===== Data records

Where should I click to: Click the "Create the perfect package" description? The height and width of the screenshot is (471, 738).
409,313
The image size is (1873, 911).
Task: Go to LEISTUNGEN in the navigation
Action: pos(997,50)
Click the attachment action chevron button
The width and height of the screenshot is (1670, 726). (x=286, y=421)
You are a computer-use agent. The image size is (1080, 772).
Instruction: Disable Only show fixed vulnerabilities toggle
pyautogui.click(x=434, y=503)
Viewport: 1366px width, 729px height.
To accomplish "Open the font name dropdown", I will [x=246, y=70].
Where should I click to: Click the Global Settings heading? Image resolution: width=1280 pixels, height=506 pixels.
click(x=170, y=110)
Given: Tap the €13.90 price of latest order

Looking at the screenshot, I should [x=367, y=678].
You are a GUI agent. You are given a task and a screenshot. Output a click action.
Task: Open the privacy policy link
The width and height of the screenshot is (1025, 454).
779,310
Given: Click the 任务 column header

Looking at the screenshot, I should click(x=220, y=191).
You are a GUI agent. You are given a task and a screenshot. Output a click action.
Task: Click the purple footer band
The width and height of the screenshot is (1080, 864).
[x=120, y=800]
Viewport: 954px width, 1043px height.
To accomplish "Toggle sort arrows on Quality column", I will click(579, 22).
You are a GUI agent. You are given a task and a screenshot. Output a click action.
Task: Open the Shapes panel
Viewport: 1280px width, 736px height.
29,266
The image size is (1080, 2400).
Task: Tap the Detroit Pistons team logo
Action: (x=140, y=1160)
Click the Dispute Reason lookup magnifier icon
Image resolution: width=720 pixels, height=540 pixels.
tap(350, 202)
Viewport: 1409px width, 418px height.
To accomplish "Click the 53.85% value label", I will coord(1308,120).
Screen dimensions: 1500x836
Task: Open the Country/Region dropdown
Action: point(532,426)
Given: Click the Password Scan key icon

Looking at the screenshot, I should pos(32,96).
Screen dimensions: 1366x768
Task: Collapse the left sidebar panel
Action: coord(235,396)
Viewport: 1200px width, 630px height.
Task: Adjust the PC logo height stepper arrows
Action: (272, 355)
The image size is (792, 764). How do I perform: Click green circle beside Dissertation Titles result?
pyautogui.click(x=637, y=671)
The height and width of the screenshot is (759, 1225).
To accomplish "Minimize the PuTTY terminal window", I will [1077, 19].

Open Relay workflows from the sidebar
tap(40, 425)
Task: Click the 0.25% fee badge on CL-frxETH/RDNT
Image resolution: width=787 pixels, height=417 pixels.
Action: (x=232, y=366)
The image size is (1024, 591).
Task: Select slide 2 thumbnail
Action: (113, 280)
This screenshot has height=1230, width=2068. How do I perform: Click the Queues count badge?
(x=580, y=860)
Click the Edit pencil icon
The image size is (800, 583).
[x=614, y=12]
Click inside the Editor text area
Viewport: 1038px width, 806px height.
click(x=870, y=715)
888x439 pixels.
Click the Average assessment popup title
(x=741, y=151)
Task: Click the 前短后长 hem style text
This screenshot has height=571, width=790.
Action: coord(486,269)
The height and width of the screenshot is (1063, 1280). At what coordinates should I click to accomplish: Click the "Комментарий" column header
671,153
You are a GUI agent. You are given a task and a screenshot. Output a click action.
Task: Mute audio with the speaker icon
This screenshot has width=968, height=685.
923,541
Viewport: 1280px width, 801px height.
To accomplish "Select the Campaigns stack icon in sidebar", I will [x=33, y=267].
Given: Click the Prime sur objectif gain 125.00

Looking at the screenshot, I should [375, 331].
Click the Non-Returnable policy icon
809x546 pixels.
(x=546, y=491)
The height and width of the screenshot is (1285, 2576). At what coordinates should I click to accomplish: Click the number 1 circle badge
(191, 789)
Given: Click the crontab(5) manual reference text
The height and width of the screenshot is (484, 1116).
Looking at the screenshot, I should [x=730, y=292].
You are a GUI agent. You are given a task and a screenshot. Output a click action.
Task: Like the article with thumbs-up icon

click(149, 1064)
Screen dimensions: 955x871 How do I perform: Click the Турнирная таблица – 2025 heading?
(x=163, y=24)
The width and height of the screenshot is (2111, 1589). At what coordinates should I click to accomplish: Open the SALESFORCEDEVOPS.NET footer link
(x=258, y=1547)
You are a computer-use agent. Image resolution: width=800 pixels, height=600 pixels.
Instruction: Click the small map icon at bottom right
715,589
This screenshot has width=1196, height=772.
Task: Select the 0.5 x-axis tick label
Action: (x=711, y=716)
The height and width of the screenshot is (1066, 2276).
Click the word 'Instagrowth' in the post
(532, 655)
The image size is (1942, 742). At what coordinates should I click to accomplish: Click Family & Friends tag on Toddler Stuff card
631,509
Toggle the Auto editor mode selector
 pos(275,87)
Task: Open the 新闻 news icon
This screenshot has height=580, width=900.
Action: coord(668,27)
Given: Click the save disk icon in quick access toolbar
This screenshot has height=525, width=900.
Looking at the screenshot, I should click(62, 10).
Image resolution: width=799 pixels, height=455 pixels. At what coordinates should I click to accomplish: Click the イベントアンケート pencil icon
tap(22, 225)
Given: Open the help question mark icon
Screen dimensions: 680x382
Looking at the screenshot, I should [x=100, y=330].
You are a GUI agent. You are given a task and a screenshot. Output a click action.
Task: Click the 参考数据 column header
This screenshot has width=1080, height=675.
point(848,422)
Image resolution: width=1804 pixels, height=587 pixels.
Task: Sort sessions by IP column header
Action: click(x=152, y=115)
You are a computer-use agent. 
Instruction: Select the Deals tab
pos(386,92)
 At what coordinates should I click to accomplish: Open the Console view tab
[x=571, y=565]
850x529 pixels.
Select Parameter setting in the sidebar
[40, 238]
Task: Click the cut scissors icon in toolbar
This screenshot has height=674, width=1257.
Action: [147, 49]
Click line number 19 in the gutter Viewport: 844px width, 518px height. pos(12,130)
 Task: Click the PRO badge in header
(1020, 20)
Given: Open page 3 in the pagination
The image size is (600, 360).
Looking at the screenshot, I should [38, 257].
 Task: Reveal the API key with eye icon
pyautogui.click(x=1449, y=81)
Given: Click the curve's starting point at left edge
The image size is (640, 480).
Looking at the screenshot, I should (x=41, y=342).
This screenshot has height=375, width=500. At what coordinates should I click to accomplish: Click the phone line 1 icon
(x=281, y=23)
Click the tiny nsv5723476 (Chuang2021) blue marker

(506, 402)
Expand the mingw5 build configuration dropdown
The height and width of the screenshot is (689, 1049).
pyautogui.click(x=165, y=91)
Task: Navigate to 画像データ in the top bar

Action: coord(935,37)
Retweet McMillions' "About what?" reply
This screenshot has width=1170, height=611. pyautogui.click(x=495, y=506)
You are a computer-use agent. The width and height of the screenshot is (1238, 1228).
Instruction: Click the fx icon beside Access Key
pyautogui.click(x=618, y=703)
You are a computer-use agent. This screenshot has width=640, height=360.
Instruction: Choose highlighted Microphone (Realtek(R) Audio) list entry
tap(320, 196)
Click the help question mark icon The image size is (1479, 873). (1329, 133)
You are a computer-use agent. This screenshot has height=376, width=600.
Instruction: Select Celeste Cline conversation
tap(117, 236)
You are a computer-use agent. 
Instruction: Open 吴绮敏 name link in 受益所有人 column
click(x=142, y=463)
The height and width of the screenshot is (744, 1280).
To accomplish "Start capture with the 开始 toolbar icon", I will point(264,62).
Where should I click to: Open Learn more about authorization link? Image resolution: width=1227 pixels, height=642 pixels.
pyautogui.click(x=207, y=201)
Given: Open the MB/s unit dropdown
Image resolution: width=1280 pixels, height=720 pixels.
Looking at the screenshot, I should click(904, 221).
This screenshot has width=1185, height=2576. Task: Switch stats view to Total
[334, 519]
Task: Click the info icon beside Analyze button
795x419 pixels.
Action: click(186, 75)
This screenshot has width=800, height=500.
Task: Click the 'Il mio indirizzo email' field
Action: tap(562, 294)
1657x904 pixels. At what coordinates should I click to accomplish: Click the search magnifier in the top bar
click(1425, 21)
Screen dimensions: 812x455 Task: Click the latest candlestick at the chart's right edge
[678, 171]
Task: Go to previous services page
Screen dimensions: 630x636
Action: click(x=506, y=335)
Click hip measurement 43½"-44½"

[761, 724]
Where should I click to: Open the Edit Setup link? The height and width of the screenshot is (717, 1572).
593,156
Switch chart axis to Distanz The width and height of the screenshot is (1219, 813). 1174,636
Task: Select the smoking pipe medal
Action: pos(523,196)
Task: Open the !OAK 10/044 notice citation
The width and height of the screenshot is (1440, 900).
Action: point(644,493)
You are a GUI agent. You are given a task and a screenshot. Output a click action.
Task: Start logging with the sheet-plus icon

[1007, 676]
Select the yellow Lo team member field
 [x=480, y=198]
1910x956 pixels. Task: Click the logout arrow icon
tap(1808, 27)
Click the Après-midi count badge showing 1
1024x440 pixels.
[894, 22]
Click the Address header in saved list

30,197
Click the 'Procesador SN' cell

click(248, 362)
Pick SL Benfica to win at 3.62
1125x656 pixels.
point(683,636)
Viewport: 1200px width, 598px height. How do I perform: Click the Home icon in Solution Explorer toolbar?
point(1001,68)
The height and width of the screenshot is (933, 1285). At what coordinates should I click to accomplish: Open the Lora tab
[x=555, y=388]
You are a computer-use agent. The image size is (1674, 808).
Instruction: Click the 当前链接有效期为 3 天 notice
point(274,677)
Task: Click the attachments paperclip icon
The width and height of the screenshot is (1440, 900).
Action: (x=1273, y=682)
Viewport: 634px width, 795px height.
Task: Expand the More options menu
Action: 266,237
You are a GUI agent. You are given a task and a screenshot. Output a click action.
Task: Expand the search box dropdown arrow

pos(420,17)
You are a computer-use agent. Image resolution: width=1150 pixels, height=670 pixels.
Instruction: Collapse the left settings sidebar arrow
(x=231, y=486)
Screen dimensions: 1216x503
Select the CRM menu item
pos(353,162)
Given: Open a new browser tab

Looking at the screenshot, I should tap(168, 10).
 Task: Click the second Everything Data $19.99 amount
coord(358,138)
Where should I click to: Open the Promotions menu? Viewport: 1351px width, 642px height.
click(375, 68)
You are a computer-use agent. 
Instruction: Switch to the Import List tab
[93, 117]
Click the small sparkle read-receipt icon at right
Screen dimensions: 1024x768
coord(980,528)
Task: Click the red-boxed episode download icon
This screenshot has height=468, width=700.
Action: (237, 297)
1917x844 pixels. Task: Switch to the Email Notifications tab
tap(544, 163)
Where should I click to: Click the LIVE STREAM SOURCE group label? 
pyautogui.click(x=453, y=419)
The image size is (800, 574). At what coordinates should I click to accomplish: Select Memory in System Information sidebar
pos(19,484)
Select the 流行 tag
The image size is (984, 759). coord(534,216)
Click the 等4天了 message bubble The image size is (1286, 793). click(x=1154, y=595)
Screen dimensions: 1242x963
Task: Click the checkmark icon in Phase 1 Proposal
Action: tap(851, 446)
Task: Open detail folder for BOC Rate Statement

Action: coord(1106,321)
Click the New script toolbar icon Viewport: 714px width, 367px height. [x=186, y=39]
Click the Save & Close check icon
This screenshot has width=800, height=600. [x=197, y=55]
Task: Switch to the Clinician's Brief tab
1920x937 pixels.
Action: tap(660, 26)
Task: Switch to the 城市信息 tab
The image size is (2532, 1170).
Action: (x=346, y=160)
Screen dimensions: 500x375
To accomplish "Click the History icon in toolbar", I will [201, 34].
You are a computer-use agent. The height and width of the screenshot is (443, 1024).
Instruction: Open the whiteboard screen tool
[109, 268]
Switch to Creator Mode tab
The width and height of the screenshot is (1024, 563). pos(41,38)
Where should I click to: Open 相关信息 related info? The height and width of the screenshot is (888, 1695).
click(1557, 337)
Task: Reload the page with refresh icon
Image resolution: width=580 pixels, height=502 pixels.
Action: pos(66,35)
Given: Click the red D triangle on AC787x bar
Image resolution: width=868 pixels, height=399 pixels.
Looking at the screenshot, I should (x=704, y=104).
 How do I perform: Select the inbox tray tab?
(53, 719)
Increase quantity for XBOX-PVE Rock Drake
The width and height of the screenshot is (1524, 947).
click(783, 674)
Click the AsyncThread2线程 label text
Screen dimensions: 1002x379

==========

Scan the records above for the string "page", and copy every line where it turns up.

Given: Open page 3 in the pagination
Task: Go to previous services page
Task: Reload the page with refresh icon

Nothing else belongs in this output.